1. Producción de linfocitos T-CAR que expresan un CAR de tercera generación
Se prepararon construcciones adicionales para evaluar los novedosos dominios coestimuladores abarcados por la invención como parte de un CAR de tercera generación, en el que los dominios de señalización intracelulares incluyen dos dominios coestimuladores y un dominio de señalización CD3-Z.
En algunos ejemplos, se preparó un CAR de tercera generación anti-CD 19 que comprendía, de 5' a 3', la secuencia de señalización (SEQ ID NO: 16), scFv específico de CD19 basado en FMC63 (Se Q ID NO: 17), y la bisagra y los dominios transmembrana de CD8 (SEQ ID NO: 18) descritos anteriormente, seguido por un dominio coestimulador MyD88 (SEQ ID NO: 39; secuencia obtenida del documento WO 2016/036746), un dominio coestimulador N6 (SEQ ID NO: 8), y un dominio de señalización CD3-Z (SEQ ID NO: 19).
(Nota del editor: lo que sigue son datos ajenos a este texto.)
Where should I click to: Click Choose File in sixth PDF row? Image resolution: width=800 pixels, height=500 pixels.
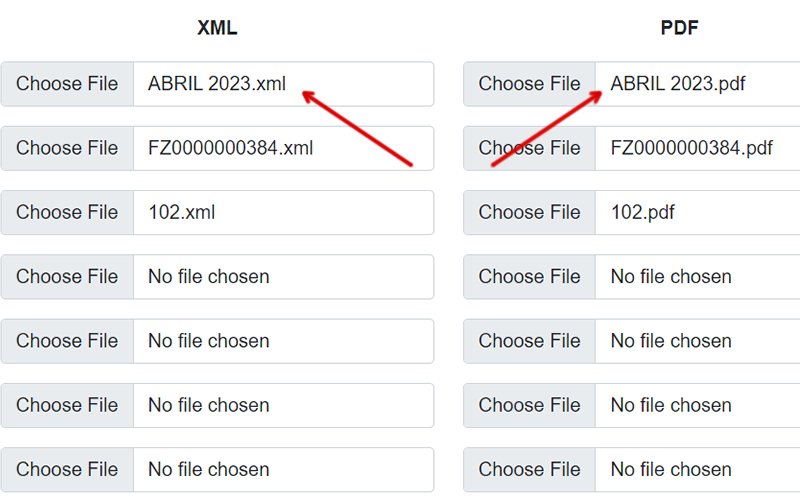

La secuencia de señalización bi-poliA de SV40 que comprendía SEQ ID NO: 34 y SEQ ID NO: 35 se situó en dirección 3' de la secuencia CAR. Como se ha descrito en ejemplos anteriores, la secuencia que codificaba esta construcción se clonó en el plásmido pDI, y la expresión del CAR se controló con el promotor JeT. Además, el transgén estaba flanqueado por los brazos de homología TRAC para permitir la inserción dirigida del gen en el locus TRAC cuando se administró este molde del donante junto con la endonucleasa específica de sitio TRC1-2x.87EE. Este molde del donante del transgén CAR estaba flanqueado además por secuencias de repeticiones terminales invertidas. Se ilustra un molde del donante CAR MyD88/N6 en la Figura 15 y la secuencia de un vector que comprende el molde del donante se proporciona como SEQ ID NO: 40.
En algunos experimentos, el molde del donante de CAR se administrará como ADN linealizado tras la linealización del plásmido pDI. En otros casos, el molde del donante se empaquetará en partículas de VAA6 para la administración vírica.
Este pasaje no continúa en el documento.